WARNING: The graphic content in this article may be disturbing to some.
To this day, there are few things as ironic as brutal men who kill others (and detest pigs) getting brutally killed themselves by the very animal that they demonized. Well, 2018 has already produced a story almost as golden (and just as grisly).
At a national park in South Africa, a man who authorities suspect of being a poacher “was fatally mauled and eaten by a pack of lions,” according to the New York Post. Police have even verified that the lions left behind only a “head and some remains.” This pride of lions did not even need human intervention to bring this heartless hunter to justice. Since there are only about 20,000 left, karma arrived at the scene just in time.
A spokesman for the police in Limpopo said that a loaded hunting rifle was found near the meager shreds which were left behind, the AFP reports. Perhaps the gun jammed or the lions were simply too quick for the man to get a shot off.
This whole gruesome incident took place at “a private game park in Hoedspruit, west of Kruger National Park.” At this preserve are “lions, leopards, rhinoceros, elephants, and buffalo,“; the five main big game species.
“It seems the victim was poaching in the game park when he was attacked and killed by lions,” the spokesman said. “They ate his body, nearly all of it, and just left his head and some remains.”
Recently, lions were poisoned and found with their paws sawed off in the area. The identity of the poacher who was eaten is being sought and police hope to determine if he was part of this poisoning or not.

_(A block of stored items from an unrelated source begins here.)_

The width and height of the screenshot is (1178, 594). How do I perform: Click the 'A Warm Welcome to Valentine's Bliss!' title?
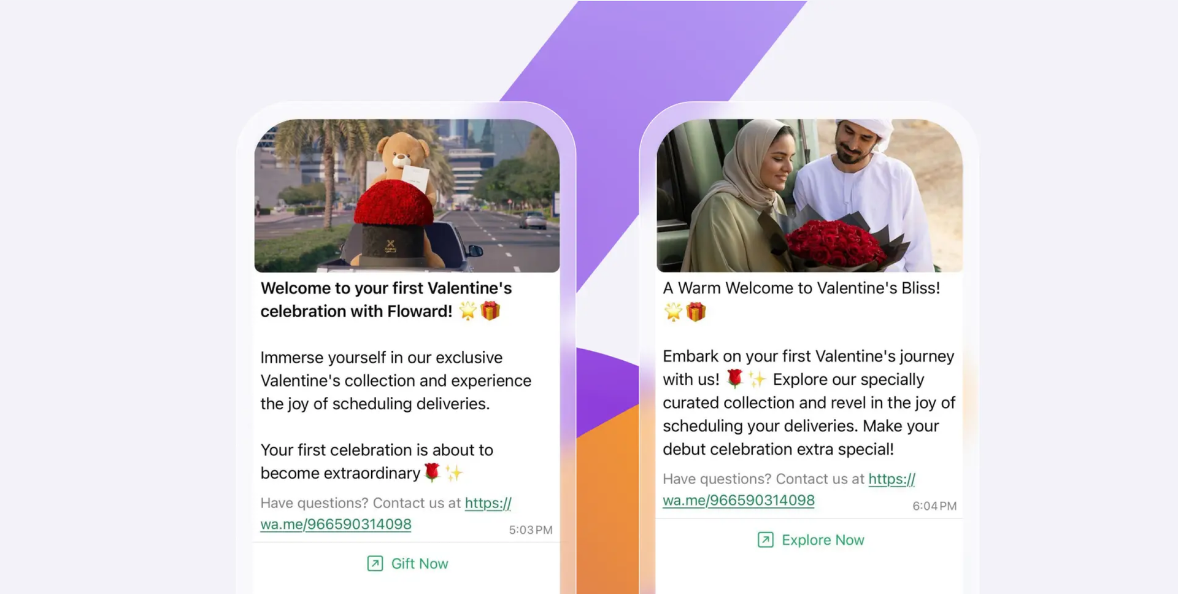[x=801, y=288]
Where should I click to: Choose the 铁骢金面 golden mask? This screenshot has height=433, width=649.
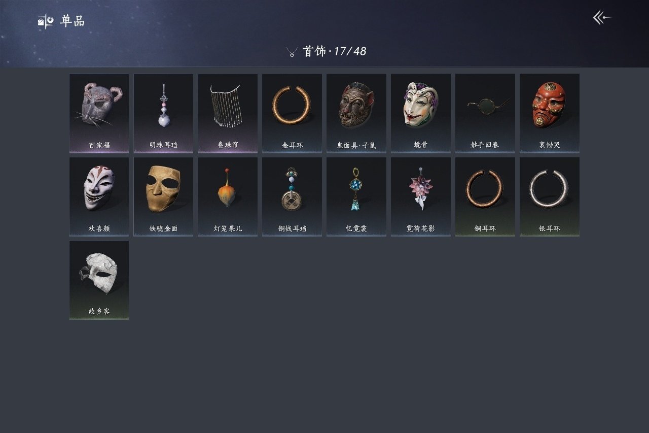click(163, 196)
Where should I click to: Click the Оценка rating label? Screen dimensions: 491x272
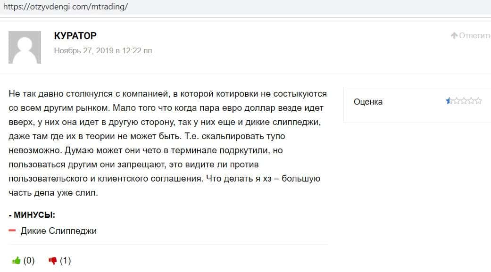pyautogui.click(x=368, y=102)
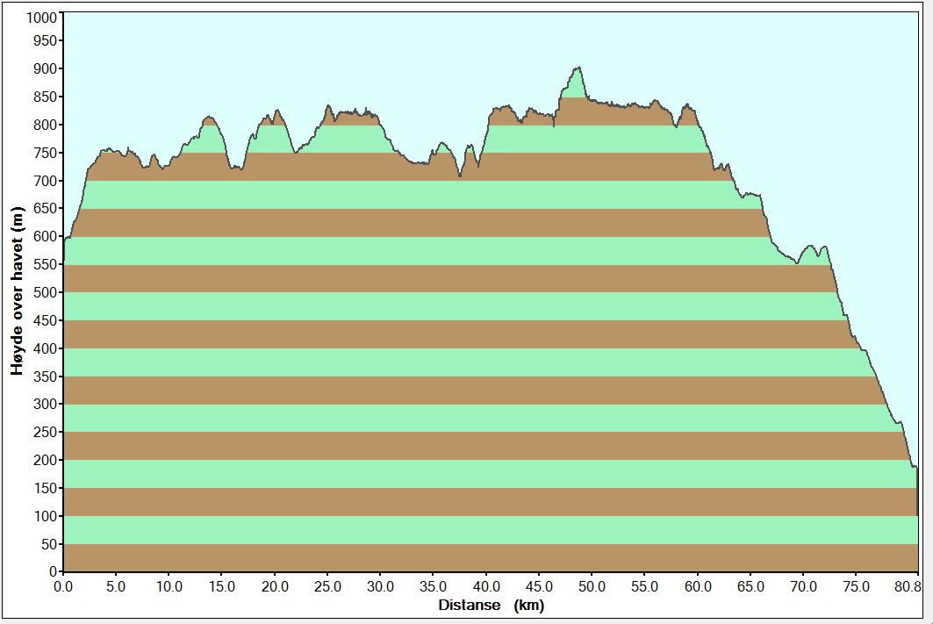Click the profile's end point at 80.8 km

[915, 468]
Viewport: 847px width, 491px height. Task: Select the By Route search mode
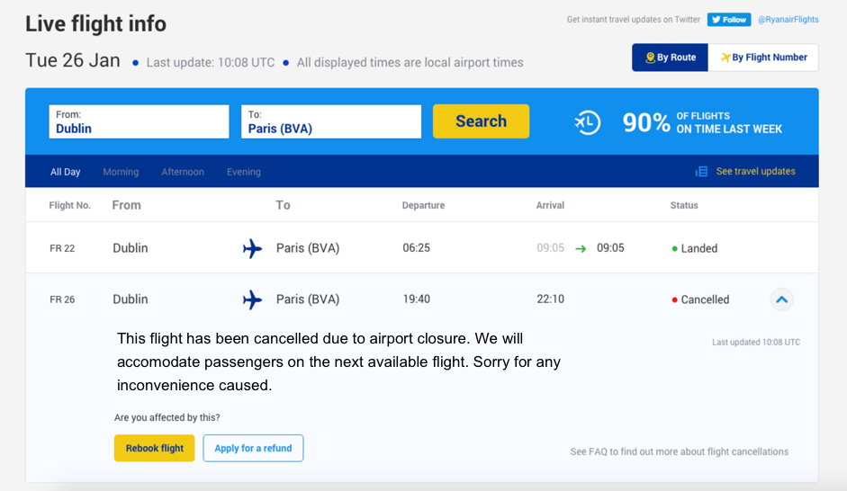point(670,58)
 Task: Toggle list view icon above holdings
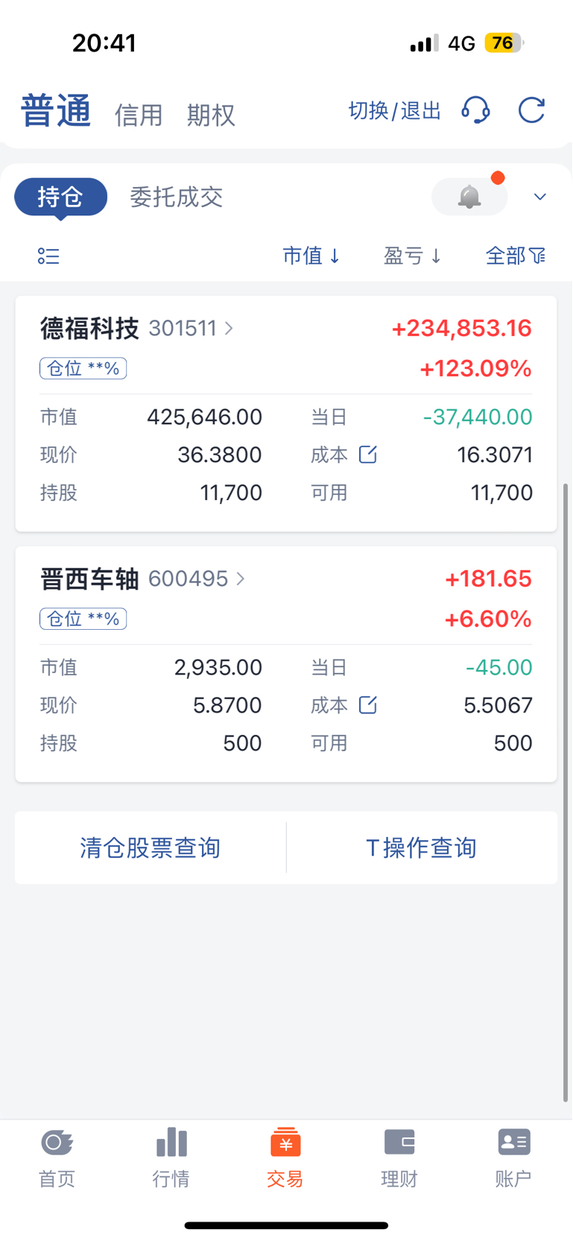[48, 256]
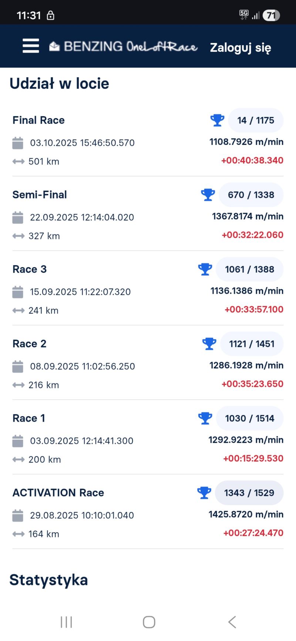Open the Semi-Final race entry title
Screen dimensions: 296x641
[x=40, y=195]
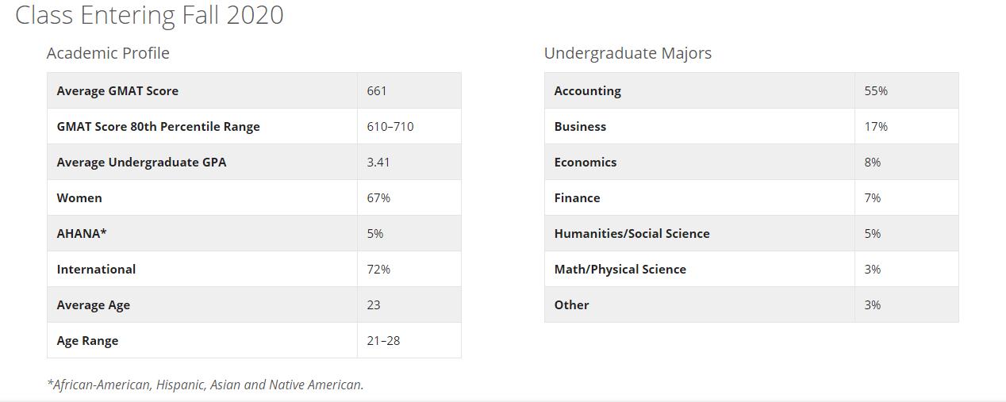Click the Age Range row label
Image resolution: width=1006 pixels, height=402 pixels.
(87, 341)
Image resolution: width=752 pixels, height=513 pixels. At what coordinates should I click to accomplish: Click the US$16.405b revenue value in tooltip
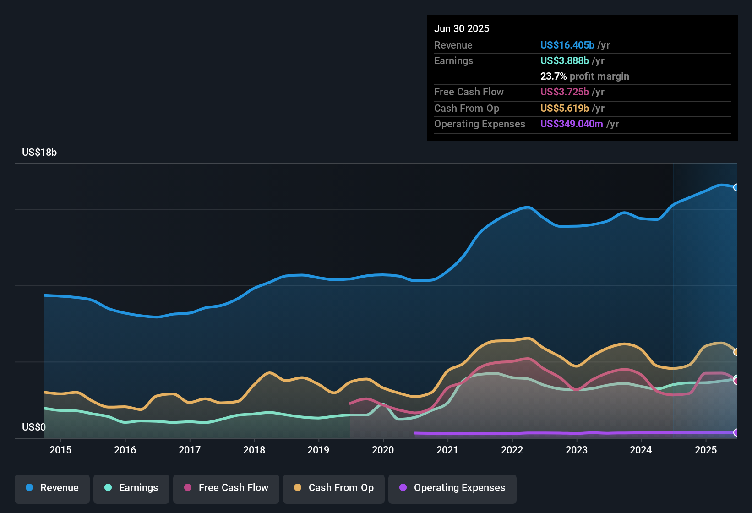pyautogui.click(x=567, y=45)
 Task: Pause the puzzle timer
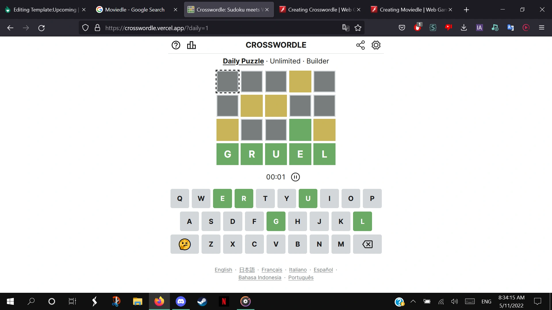click(295, 177)
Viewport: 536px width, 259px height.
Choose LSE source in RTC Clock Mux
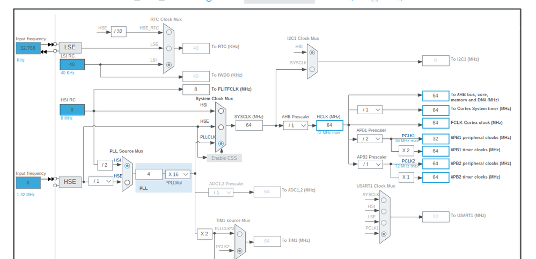click(x=169, y=48)
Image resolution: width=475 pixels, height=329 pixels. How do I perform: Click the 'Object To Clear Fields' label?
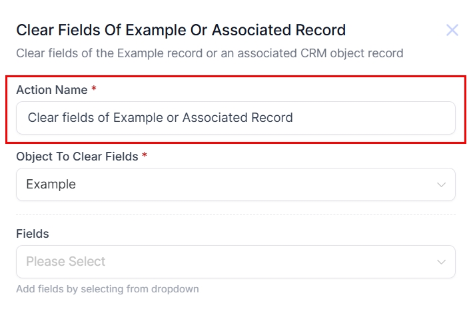77,157
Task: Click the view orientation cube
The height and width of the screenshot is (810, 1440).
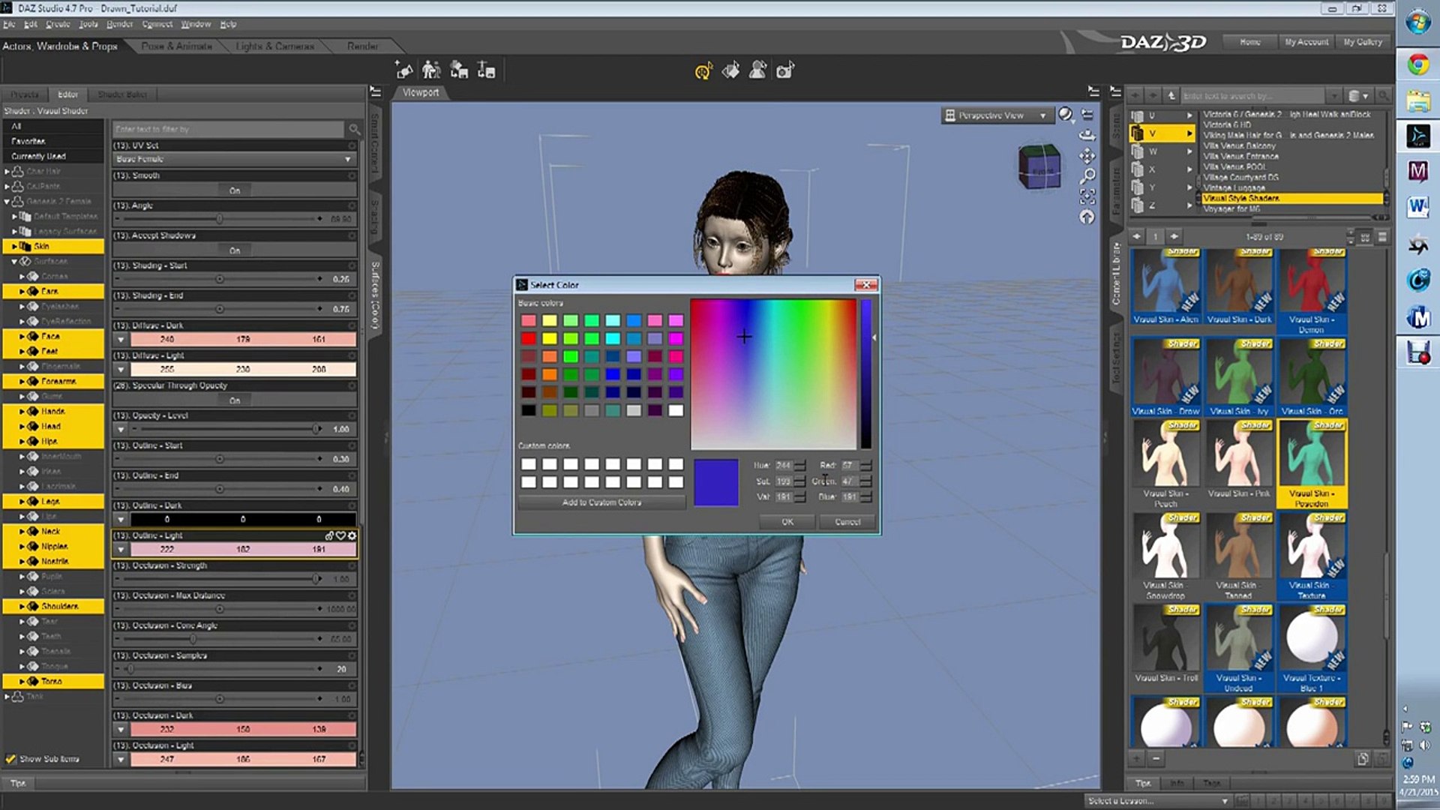Action: pos(1040,167)

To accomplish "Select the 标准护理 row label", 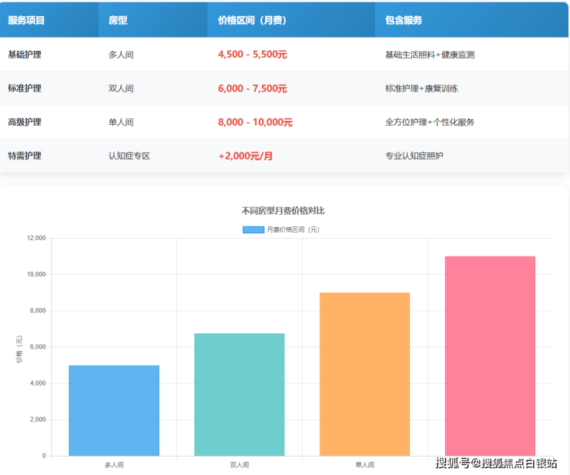I will (x=25, y=89).
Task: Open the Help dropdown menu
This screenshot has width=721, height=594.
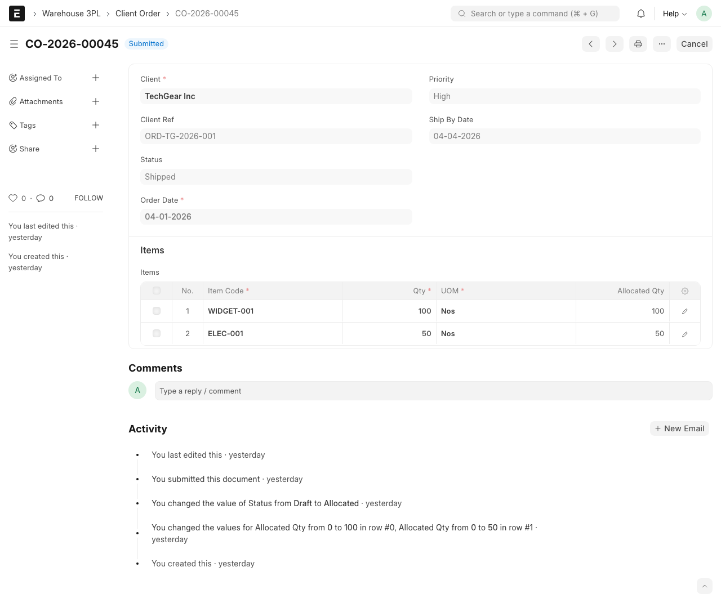Action: (x=674, y=14)
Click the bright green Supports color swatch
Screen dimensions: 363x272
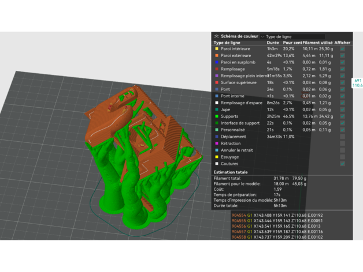point(216,116)
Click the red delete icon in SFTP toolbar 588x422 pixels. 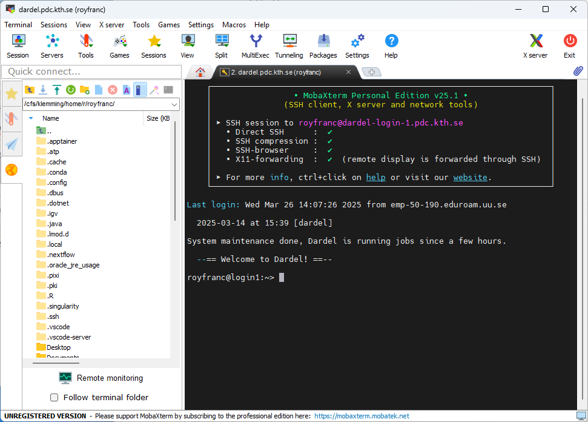(x=113, y=90)
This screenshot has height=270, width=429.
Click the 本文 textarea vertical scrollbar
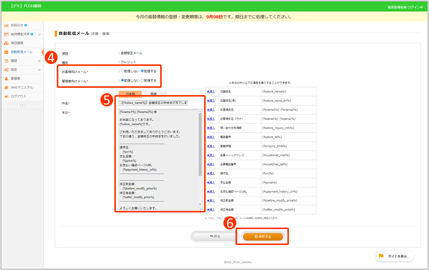pyautogui.click(x=200, y=144)
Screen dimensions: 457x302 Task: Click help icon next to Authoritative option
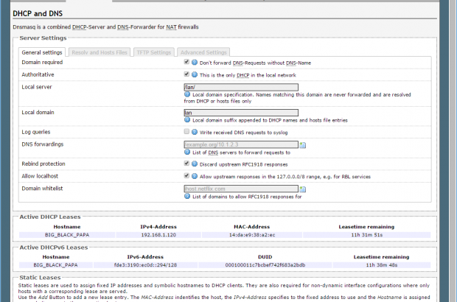coord(195,75)
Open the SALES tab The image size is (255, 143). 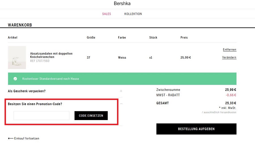pyautogui.click(x=107, y=14)
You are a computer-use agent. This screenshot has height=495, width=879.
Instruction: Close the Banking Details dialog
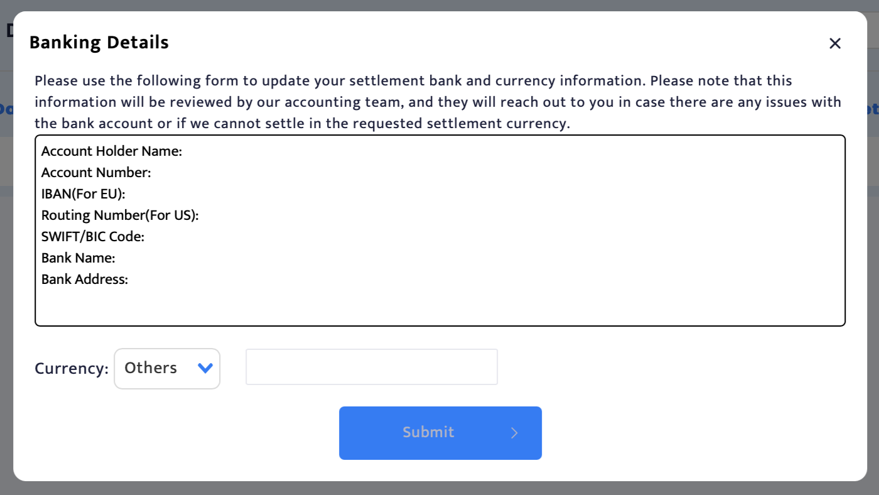tap(834, 43)
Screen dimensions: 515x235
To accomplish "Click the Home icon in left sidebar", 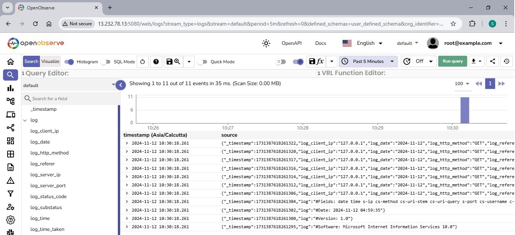I will (11, 62).
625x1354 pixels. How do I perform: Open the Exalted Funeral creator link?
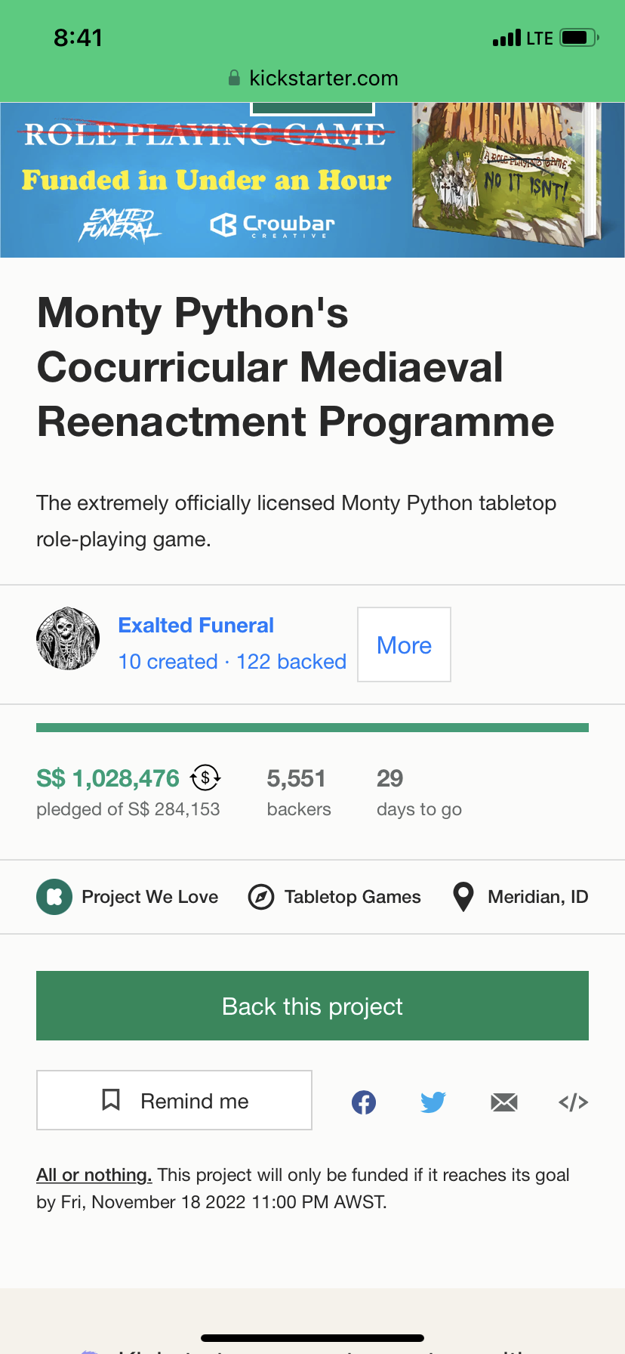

As if often the case, the poaching in the area is spurred on not because of the thrill of the chase as often as the hope of a cure. Many African medical doctors still believe that there are healing elements in the bones and other parts of these endangered animals.
These are some of the most majestic animals on the face of the Earth and they are protected for a reason. There are only about 20,000 of the creatures left in the wild and 40% of the numbers which have fallen have done so during the last three generations.
Hunting cannot resume, for any reason, until the wondrous animals are no longer in danger of being wiped off of the planet. In some rare cases, if a hunter pays for much more to be bred, such hunting is allowed, though it is met with backlash.
Since medicine is often the motive, not a prize or a trophy, those ill will stop at nothing to get well. As awful as it is to admit, this makes sense considering that they believe it is a matter of life or death.
This means that halting poaching is and will remain one of the hardest jobs in all of Africa.
As one poacher discovered, sometimes the animals themselves take an active role in their own preservation.